11.2.3. Kerberos Key Distribution Center Proxy

Some administrators might choose to make the default Kerberos ports inaccessible in their deployment. To allow users, hosts, and services to obtain Kerberos credentials, you can use the HTTPS service as a proxy that communicates with Kerberos via the HTTPS port 443.
In Identity Management (IdM), the Kerberos Key Distribution Center Proxy (KKDCP) provides this functionality.

KKDCP Server

On an IdM server, KKDCP is enabled by default.
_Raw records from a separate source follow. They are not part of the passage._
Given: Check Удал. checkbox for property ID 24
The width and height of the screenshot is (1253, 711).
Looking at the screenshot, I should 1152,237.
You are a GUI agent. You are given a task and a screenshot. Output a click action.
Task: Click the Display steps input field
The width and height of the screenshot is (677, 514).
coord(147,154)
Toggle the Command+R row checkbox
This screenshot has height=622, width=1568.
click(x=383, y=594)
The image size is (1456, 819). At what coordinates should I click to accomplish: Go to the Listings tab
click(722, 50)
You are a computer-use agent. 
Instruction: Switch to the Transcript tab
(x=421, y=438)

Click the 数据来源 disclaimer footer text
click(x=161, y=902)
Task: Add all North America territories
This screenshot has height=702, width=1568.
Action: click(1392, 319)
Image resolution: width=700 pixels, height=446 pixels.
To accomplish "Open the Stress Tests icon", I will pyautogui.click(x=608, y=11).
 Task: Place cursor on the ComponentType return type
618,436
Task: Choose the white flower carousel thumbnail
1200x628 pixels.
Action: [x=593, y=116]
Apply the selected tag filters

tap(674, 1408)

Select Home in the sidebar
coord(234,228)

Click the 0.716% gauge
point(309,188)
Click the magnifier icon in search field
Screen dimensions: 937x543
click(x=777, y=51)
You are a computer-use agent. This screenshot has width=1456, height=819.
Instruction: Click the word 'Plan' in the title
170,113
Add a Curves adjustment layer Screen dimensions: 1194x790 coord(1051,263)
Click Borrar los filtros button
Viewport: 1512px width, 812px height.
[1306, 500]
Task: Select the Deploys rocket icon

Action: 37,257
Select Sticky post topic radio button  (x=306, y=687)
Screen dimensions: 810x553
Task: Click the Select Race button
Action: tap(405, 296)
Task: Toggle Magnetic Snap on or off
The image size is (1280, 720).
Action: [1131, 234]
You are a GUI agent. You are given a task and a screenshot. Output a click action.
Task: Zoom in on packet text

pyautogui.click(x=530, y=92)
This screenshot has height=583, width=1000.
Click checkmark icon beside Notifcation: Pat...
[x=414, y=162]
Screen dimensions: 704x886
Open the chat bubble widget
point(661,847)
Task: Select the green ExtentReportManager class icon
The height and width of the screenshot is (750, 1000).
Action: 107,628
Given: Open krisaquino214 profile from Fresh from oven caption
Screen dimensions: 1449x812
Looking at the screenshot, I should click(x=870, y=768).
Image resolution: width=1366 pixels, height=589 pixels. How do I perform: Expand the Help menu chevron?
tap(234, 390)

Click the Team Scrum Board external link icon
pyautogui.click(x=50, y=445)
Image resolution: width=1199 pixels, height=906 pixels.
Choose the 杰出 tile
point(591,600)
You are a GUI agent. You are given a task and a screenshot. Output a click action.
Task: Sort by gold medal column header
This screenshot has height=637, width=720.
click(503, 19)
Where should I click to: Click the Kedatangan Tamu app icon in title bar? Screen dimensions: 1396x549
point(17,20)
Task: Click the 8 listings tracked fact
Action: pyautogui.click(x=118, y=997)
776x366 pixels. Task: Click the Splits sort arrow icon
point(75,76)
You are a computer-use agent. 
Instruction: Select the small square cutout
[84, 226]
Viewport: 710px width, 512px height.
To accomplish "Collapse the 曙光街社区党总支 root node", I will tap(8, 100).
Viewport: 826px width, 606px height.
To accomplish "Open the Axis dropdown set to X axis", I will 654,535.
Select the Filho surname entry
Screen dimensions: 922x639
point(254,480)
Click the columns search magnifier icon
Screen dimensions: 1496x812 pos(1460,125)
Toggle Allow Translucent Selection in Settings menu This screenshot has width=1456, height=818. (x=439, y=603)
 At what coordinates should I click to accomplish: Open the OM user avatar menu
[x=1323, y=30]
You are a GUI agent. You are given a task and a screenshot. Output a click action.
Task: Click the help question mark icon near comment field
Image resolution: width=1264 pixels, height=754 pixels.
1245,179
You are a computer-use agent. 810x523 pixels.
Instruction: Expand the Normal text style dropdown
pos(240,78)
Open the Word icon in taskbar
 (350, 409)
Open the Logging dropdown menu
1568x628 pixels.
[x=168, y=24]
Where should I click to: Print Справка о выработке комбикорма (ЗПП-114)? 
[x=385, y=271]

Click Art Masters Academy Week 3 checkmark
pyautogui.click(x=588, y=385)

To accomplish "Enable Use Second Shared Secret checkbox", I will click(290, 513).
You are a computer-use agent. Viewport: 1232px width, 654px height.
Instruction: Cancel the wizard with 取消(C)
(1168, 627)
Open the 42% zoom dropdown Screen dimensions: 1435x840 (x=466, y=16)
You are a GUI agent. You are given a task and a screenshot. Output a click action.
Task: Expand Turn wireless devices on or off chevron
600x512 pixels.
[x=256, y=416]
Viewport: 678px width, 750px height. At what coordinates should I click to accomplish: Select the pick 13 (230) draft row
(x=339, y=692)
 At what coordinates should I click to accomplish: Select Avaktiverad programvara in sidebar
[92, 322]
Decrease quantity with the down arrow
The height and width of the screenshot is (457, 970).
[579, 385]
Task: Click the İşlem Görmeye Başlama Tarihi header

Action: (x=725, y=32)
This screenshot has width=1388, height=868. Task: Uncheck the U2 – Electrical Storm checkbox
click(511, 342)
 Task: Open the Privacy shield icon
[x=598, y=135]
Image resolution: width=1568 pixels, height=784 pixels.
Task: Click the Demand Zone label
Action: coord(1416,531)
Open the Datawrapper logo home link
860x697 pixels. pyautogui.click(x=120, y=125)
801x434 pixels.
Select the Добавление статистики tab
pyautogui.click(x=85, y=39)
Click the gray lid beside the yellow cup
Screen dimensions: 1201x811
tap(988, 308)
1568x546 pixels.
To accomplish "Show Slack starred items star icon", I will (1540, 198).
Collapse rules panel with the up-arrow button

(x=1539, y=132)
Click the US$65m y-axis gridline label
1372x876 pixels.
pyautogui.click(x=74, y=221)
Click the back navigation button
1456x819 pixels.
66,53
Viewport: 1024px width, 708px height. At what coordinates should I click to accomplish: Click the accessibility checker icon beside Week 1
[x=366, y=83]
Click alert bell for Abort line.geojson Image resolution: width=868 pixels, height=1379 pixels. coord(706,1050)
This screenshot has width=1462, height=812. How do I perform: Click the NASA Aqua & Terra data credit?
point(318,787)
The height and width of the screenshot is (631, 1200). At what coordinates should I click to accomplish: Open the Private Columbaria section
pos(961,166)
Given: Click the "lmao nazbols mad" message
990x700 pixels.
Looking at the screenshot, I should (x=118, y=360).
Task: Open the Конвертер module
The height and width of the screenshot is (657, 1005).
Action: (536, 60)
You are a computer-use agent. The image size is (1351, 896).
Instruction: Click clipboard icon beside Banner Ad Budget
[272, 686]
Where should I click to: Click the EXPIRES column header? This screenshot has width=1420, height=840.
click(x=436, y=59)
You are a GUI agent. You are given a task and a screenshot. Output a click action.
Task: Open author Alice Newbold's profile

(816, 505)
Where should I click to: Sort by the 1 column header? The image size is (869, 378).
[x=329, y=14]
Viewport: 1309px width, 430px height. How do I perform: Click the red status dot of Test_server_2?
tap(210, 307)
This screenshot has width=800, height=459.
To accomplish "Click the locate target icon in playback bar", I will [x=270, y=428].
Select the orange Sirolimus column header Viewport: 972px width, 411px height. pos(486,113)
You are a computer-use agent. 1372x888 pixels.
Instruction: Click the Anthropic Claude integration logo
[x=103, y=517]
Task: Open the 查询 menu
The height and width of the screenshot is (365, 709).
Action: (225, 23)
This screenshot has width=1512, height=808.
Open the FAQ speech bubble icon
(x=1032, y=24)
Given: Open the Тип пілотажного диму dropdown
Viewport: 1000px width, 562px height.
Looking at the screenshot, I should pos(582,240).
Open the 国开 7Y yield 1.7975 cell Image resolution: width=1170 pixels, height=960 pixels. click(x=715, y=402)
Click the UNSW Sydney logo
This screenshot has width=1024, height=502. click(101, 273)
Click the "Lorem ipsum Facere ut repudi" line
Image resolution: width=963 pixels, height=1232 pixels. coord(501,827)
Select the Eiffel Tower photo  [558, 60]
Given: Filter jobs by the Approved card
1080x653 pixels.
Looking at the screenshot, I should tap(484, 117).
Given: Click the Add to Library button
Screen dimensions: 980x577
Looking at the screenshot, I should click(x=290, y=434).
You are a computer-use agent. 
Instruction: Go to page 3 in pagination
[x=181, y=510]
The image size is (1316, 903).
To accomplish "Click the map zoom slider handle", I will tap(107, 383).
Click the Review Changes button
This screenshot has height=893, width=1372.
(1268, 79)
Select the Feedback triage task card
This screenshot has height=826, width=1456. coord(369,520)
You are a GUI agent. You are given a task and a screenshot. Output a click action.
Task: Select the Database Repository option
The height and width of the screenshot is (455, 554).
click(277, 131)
The KKDCP is automatically enabled each time the Apache web server starts, if the attribute and value pair ipaConfigString=kdcProxyEnabled exists in the directory. In this situation, the symbolic link /etc/httpd/conf.d/ipa-kdc-proxy.conf is created. Thus, you can verify that KKDCP is enabled on an IdM Server by checking that the symbolic link exists.
$ ls -l /etc/httpd/conf.d/ipa-kdc-proxy.conf
lrwxrwxrwx. 1 root root 36 Aug 15 09:37 /etc/httpd/conf.d/ipa-kdc-proxy.conf -> /etc/ipa/kdcproxy/ipa-kdc-proxy.conf
See the example server configurations below for more details.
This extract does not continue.